Open Live Project: retour aux sources du hip hop

24/05/12 à 12:06 - Mise à jour à 12:06

Six rappeurs et deux DJ's réunis pour un concert mixtape dans le cadre de l'Open Live Project. Le concept a été conçu et imaginé par BCS, mais c'est avec l'aide de l'association Lezarts Urbain, dont Stéphanie Nikolaïdis fait partie, que le projet se réalise. Elle a répondu à nos questions.

Open Live Project: retour aux sources du hip hop

© DR

Quelle est l'idée derrière l'Open Live Project?

On est parti de deux constats, tout d'abord, il y a peu de scènes où les rappeurs belges peuvent se produire. Il s'agit de créer une scène en plus, un concert auquel ils peuvent participer. Ensuite, on s'est rendu compte qu'il y a parfois un manque de dialogue entre les différentes générations du rap. Il y en a une plus "âgée" qui a déjà un certain parcours et puis il y en a une toute nouvelle qui arrive. Il y a des incompréhensions entre eux qui sont parfois dû à un manque de communication et d'endroits où ils peuvent se rencontrer. Avec ce projet, on a voulu essayer de faire quelque chose d'intergénérationnel.

Qu'entendez-vous par génération?

Ce n'est pas une question d'âge, mais plus une question de pratique et d'expérience des gens.

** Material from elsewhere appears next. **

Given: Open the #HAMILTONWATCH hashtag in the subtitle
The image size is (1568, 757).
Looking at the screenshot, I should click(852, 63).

Il y en a qui peuvent être très jeunes, mais avoir une grosse pratique dans le rap et d'autres plus âgés qui ont eu peu l'occasion de pratiquer.

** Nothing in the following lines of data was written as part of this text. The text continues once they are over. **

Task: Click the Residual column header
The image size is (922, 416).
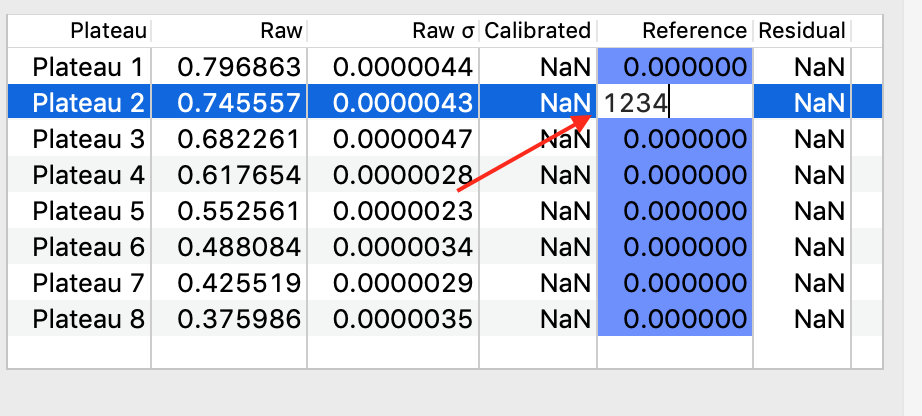Action: [802, 31]
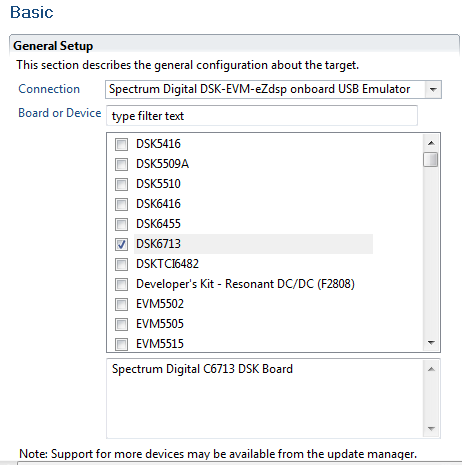462x465 pixels.
Task: Click description box scroll down arrow
Action: (431, 429)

Pourquoi sortir le rap du bling bling?

On avait envie de revaloriser l'image du rap qui, au travers de certains médias ou l'attitude de certains rappeurs, montre un côté un peu plus bling bling. On a eu envie d'en montrer les différentes facettes. Il y a un rap plus conscient, un autre plus pour amuser les foules, un autre qui veut faire passer des messages, ou encore un rap exutoire. On voulait montrer que le rap, ce n'était pas que ce côté bling bling, que ça reflète aussi d'autres choses.

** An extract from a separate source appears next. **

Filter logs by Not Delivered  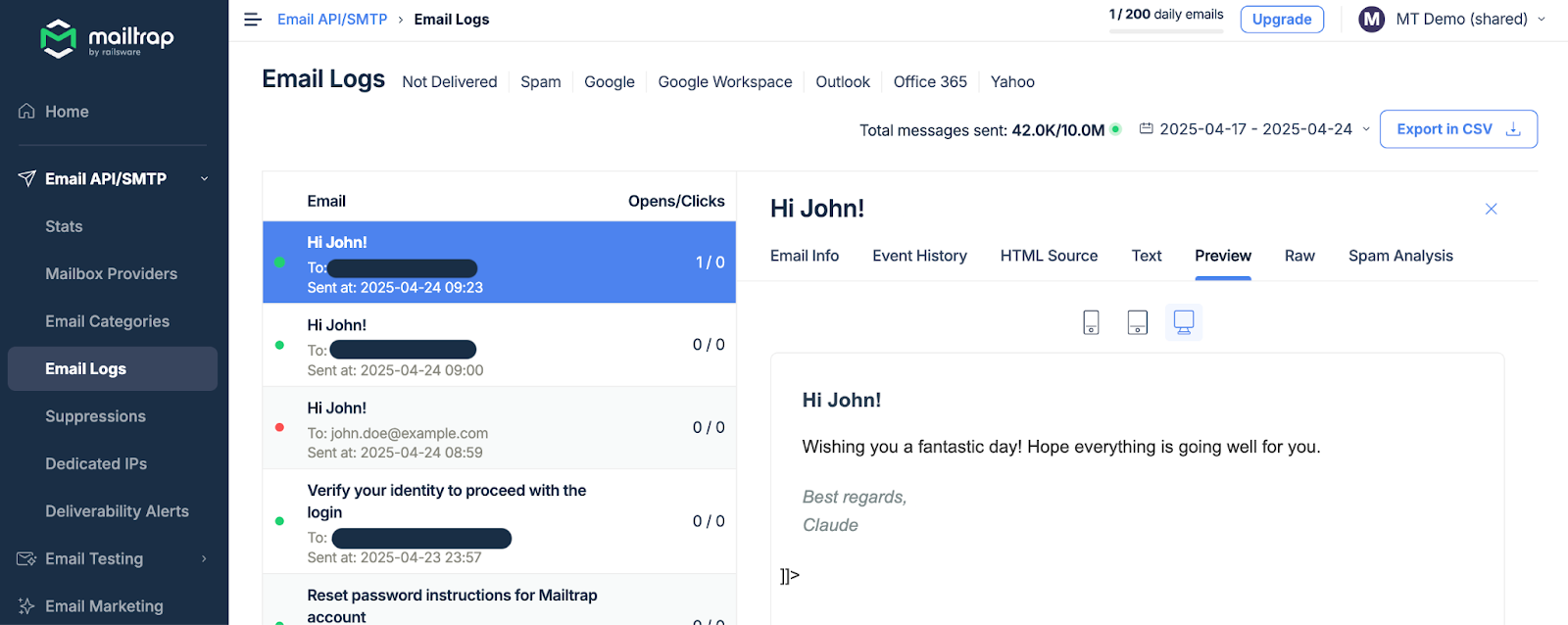point(449,82)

Le concept est basé sur une mise en avant du DJ, pourquoi?

À la base dans le hip hop, le DJ était central, tout s'articulait autour de lui. Notamment lors des blockparties, qui ont été les premiers événements organisés en hip hop, rien ne se créait sans DJ. C'est autour de lui qu'est venu se greffer le rappeur qui lui venait en appui. Il était là pour donner envie aux gens de lever les mains et de s'amuser. Le rappeur à la base ne racontait pas grand-chose, c'était un soutien au DJ. Après, ça s'est tout doucement transformé, le rap a pris une place de plus en plus grande. On a voulu remettre les DJ's en avant parce qu'ils sont les personnages centraux dans cette musique. Ils sont en quelques sortes les maîtres d'orchestres de cet événement.

Quels sont les objectifs de cette première édition?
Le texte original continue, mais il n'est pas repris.